- [What to produce]: Scan the data below for the string "computer". Copy every line where it appears.

Excerpts from a dataset:
[Start of Attachment]
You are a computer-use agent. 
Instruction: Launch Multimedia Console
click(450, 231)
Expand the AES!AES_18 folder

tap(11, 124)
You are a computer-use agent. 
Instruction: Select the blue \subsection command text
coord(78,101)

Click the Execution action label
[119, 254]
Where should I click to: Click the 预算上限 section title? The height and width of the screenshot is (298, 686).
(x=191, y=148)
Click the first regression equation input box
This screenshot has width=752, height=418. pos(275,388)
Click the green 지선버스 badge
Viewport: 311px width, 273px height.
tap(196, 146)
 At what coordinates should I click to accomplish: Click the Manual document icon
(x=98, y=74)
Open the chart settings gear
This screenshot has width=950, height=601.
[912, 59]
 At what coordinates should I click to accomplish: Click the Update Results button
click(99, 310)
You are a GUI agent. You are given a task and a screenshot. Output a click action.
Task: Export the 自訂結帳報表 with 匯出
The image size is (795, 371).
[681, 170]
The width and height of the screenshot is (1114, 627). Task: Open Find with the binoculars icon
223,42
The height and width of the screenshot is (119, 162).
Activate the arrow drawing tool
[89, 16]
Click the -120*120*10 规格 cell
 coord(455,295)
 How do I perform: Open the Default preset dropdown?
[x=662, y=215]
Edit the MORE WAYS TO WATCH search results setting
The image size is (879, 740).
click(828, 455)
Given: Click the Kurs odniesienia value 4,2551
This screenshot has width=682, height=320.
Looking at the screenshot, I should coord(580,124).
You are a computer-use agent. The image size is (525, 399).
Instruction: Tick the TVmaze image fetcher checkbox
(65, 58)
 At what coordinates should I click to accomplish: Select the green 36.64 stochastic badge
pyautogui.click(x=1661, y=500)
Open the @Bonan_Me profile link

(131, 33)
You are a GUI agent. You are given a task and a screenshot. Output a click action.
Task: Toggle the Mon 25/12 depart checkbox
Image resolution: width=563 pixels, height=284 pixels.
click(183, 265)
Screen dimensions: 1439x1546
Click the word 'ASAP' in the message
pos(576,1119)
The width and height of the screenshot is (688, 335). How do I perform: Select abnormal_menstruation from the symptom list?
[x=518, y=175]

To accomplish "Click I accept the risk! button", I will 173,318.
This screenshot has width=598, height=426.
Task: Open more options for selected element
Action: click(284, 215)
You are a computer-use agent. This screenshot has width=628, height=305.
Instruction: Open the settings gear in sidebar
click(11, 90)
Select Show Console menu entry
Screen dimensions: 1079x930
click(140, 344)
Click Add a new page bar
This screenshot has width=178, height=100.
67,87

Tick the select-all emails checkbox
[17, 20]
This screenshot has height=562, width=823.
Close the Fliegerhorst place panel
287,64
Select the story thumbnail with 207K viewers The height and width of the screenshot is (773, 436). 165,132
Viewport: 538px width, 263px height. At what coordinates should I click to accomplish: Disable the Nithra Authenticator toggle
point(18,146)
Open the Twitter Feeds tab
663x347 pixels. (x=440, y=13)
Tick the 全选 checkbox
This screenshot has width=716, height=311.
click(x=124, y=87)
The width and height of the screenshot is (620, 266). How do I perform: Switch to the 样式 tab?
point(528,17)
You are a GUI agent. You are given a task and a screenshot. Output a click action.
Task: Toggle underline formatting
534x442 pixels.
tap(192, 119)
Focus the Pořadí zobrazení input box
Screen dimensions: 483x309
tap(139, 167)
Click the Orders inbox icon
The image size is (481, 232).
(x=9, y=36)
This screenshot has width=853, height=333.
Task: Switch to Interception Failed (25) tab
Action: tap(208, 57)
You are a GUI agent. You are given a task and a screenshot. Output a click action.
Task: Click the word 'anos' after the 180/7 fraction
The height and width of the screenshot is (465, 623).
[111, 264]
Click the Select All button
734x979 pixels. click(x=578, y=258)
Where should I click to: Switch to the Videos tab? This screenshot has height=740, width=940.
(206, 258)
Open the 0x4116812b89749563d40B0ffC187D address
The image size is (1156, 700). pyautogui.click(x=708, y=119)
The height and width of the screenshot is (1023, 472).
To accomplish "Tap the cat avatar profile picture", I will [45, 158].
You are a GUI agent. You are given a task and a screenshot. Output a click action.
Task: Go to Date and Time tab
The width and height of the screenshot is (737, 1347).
[End of Attachment]
- [Exercise response]:
You are a computer-use agent. 
You are a computer-use agent. 
You are a computer-use agent. The image size is (525, 399).
You are a computer-use agent. This screenshot has width=628, height=305.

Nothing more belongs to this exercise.